## DATA FOR ANALYSIS
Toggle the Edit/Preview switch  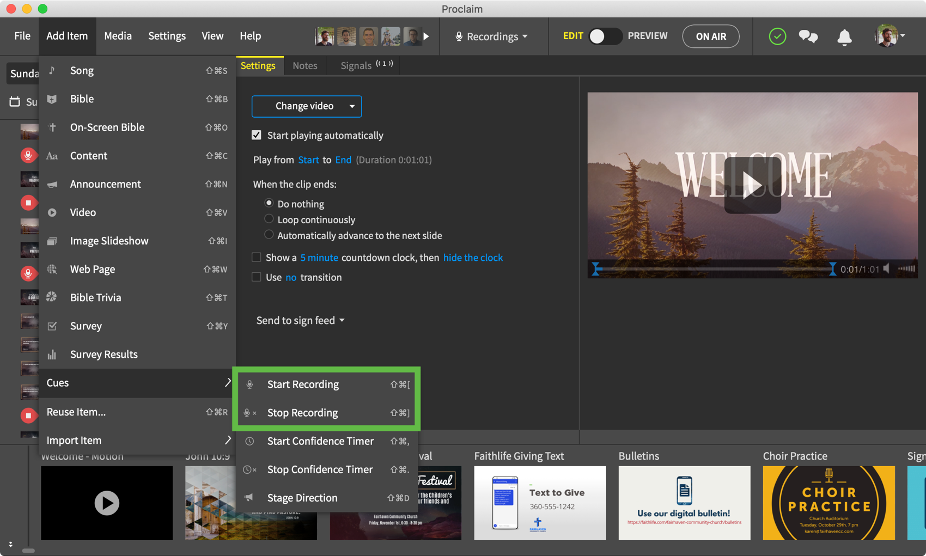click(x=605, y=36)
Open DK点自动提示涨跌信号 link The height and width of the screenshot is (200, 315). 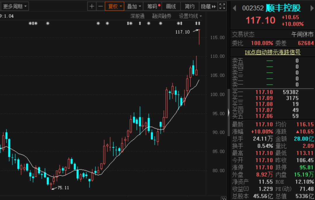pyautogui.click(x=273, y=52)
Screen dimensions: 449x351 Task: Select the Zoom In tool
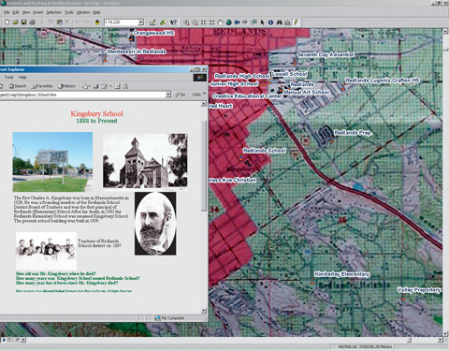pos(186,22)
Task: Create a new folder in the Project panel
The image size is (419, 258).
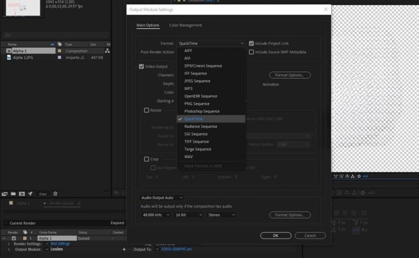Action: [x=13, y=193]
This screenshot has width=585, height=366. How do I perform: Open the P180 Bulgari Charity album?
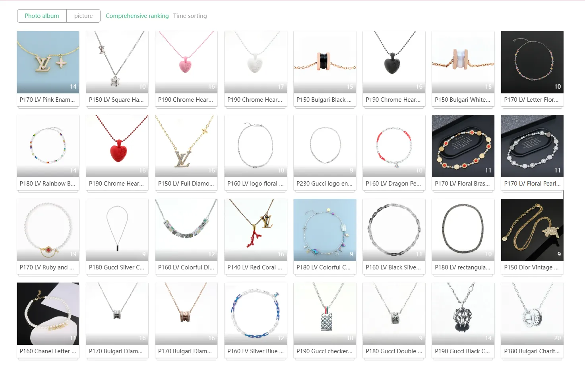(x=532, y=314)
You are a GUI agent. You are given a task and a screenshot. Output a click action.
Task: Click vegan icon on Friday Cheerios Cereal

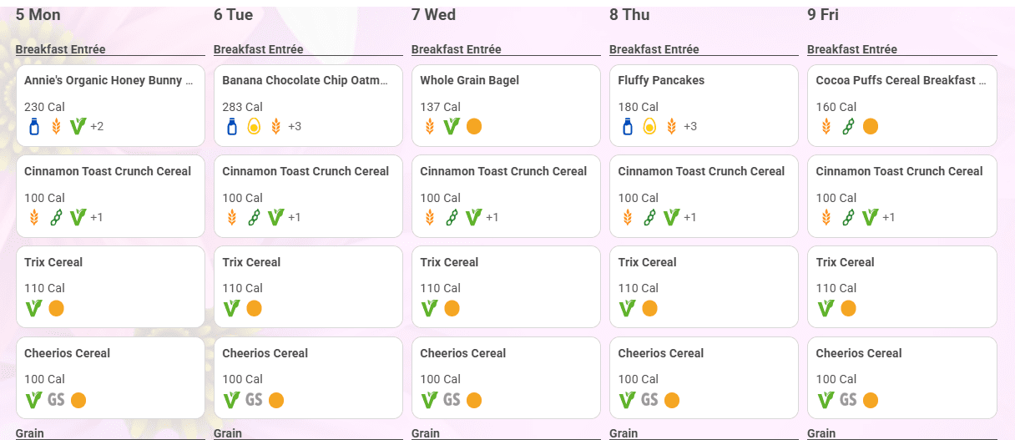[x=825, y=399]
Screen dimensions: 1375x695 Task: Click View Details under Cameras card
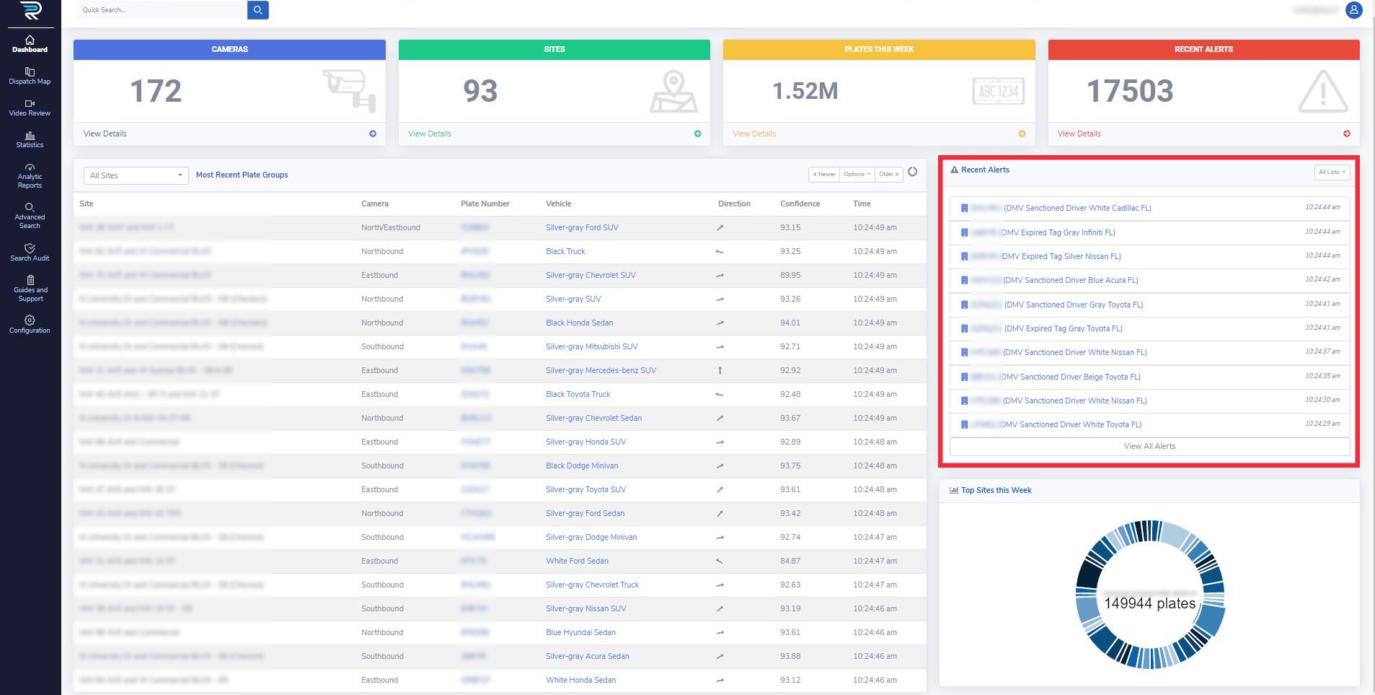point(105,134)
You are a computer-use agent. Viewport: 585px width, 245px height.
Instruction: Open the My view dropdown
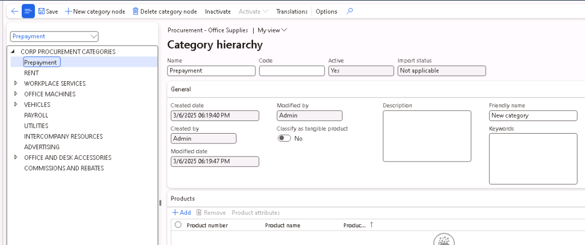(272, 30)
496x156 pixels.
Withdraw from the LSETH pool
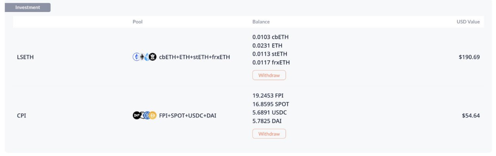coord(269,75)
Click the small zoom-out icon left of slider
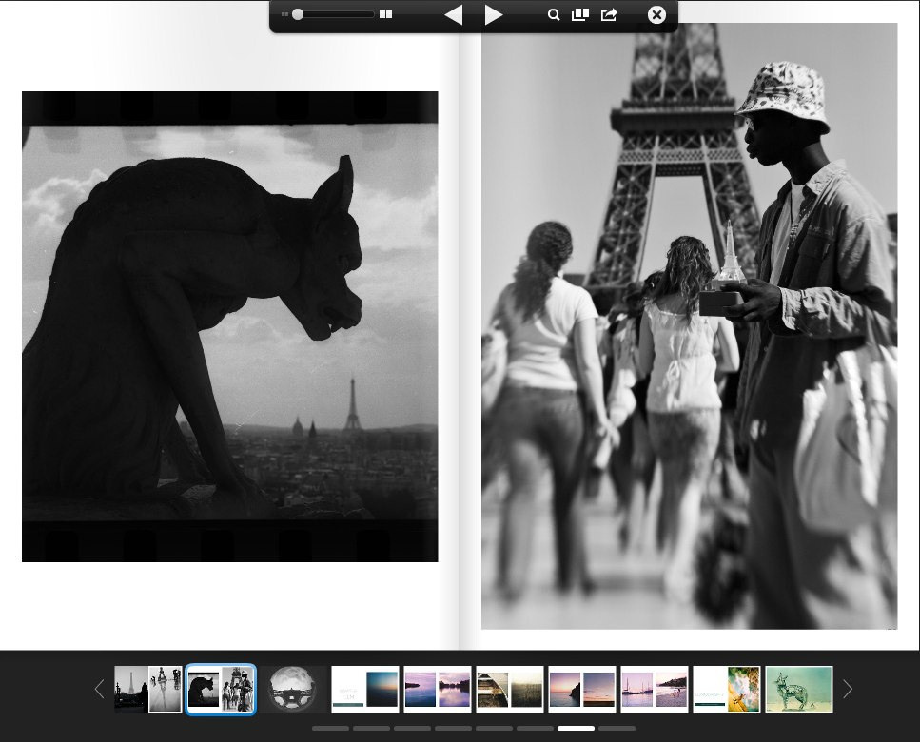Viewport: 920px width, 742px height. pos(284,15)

---

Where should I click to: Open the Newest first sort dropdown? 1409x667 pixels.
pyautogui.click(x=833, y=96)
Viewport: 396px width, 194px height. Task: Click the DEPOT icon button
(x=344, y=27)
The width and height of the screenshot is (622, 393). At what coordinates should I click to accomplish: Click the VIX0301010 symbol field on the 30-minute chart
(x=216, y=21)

--

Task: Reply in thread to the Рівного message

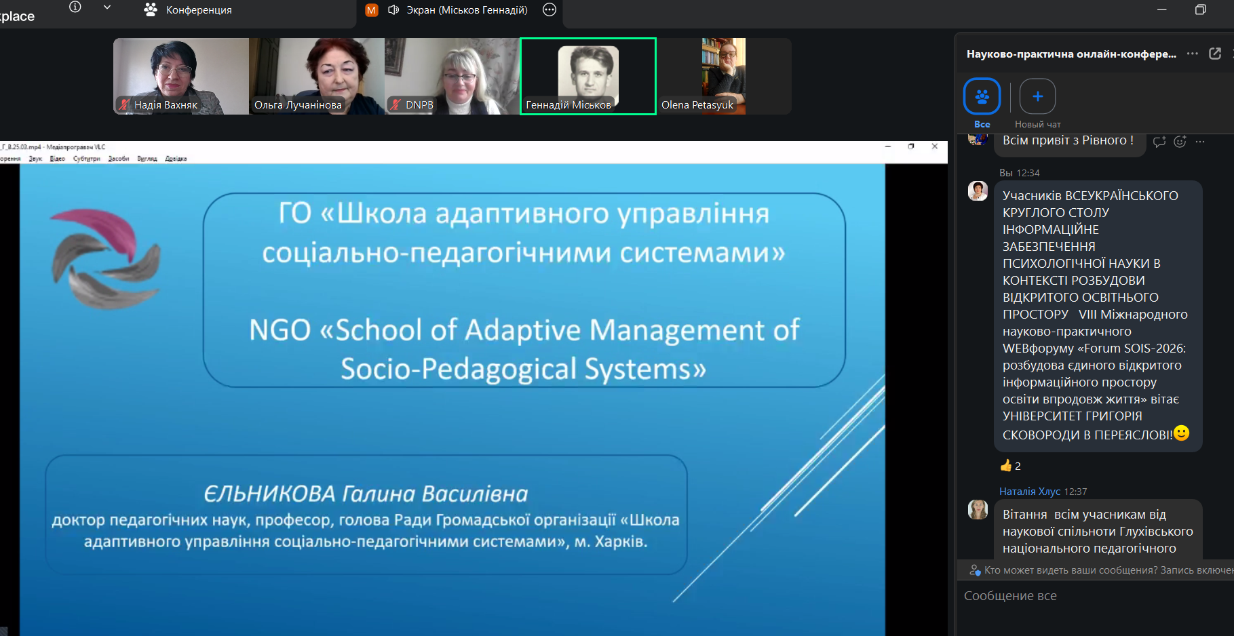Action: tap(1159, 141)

## WORK INSTRUCTION
Pick each line holding "agent" out of the entries above and return it.

## SOLUTION TO THIS PROBLEM
You are a GUI agent. You are given a task and a screenshot. Output a click action.
You are a computer-use agent. Viewport: 585px width, 245px height.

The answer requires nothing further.